[EXCERPT PROVIDED]
Haiku to Harvest
Earth here where I tread
Feast my eyes on pumpkin heads
In vegetable beds
I asked a dear friend, what object they most associate with me? Books she answered, so here are my favourite books the ones I can’t do without.
The first is The Alchemist (1988) by Paulo Coelho. I love reading this book. I was given a copy and told I would read it in one sitting which I duly did. I have heard many people do the same. The story is so universal and resonates to all who read it. It has a magical spell that draws you in and the result is a valuable fable. It leaves the reader with a soothing comfort and a reminder that paths to follow are wide open to us all.
Eat, Pray, Love (2007) is another book to keep on my shelf by Elizabeth Gilbert. It is about balance. A process which I endeavour with daily. To keep oneself on a path of self-growth, love and encouragement is a difficult task that needs work daily. The book is about a woman who travels to find her balance and discovers it within.
My third book is a text book. Pharmacology by Rang, Dale, Ritter and Moore (2003). I worked my hardest to achieve the status of prescriber in my job. Sweat, tears and joy all were experienced with this intense period of pushing my brain to the limit. My pharmacology book is a testament to this goal as well as a useful tool that I may need again.
Finally the book that thrilled my senses, smell perception via words on a page. Reading Chocolat by Joanne Harris (1999) I could smell the white, milk, dark chocolate, the spices, the fruit and drink in the warm aromatic tastes. Although chocoholics stand away from this one! Joanne Harris certainly charmed the words through this loveable story.
[/EXCERPT PROVIDED]
WHAT THE TASK REQUIRES:
Continue the piece about favorite books from where it stops, keeping its personal voice.
[RECORDS SUPPLIED]
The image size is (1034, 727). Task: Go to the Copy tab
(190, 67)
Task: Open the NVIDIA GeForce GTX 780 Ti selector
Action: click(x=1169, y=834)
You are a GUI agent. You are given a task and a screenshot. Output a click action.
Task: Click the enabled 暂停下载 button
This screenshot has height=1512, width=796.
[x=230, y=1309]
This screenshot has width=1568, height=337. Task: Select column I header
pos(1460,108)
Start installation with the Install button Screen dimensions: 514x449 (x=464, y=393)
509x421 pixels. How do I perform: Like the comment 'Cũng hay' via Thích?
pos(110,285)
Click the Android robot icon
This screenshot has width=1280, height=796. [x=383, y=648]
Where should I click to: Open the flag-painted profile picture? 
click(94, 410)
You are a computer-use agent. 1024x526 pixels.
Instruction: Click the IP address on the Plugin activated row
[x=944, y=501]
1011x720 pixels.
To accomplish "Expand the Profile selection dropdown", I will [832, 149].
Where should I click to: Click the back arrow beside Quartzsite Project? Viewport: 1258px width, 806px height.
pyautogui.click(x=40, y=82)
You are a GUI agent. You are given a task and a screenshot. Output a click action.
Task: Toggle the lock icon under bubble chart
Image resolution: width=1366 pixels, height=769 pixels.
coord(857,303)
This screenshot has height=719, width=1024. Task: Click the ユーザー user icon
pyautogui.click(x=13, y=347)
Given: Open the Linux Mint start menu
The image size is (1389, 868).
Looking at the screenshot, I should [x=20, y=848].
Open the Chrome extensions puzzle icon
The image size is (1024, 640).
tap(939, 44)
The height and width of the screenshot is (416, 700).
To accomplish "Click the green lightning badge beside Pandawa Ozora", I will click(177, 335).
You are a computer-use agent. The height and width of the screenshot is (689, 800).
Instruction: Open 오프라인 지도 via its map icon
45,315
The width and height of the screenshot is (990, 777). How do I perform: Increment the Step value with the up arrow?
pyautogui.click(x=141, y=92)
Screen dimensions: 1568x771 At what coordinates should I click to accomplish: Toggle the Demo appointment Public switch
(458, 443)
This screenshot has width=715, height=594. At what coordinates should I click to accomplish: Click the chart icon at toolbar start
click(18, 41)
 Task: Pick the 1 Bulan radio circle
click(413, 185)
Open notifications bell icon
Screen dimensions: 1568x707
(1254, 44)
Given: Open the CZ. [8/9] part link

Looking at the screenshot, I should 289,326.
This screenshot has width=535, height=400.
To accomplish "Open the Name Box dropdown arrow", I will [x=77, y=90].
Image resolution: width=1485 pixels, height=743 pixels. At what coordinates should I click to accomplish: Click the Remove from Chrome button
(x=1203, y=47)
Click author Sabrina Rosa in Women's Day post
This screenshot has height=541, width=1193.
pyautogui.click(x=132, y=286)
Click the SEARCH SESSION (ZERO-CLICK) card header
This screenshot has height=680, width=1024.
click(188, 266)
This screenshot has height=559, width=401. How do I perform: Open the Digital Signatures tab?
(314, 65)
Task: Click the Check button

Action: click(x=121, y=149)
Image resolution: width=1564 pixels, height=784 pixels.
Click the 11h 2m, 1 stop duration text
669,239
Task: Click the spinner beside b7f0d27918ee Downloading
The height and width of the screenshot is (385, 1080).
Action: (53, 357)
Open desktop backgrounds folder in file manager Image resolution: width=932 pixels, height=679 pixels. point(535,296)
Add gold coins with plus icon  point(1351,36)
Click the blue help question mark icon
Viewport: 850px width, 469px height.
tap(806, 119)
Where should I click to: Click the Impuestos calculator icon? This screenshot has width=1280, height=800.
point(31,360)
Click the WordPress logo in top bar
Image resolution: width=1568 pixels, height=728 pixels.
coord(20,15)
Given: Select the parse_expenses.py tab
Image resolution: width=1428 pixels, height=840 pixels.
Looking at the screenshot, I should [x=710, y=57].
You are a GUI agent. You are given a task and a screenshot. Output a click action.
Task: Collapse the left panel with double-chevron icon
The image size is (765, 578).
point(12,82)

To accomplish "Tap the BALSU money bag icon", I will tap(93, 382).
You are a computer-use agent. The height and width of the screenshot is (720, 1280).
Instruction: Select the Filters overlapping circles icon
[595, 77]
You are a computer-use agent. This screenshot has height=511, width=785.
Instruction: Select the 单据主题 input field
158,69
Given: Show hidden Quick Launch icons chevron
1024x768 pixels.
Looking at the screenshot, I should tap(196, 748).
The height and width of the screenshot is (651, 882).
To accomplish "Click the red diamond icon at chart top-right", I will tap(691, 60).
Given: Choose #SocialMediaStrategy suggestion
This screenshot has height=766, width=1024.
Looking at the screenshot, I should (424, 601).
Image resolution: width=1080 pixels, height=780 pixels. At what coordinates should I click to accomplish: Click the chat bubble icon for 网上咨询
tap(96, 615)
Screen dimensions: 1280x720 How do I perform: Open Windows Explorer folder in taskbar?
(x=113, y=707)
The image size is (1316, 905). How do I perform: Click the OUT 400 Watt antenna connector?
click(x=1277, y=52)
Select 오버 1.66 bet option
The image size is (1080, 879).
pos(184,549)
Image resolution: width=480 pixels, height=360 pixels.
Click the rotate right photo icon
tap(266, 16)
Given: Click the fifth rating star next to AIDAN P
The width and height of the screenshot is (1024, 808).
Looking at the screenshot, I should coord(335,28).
[/RECORDS SUPPLIED]
TASK ANSWER:
For me selecting a good book to read is a pastime. I enjoy being a book browsers and picking my next story very carefully. After finishing a good read I always wonder if someone would love the book as much as I have. I think there are two ways of passing on the enthusiasm for a story.
Book clubs seem to be a new social activity for the 21st century reader. There are clubs in libraries, village halls and many cafes. There are also online clubs that appear in our blogging world, convenient and accessible to many readers. These clubs provide the chance to talk and see other’s opinions on a story.
The second way is to pass on a loveable read at a mini book exchange. I found one in a village nearby. This old telephone box is used to drop off used books and to take a book in return. The villagers and regular users of the exchange keep the box well stocked. I love the idea of passing books forward for someone else to enjoy. It is a wonderful act of kindness to give someone else the opportunity to travel, imagine and go on an adventure with the book you have passed on for free.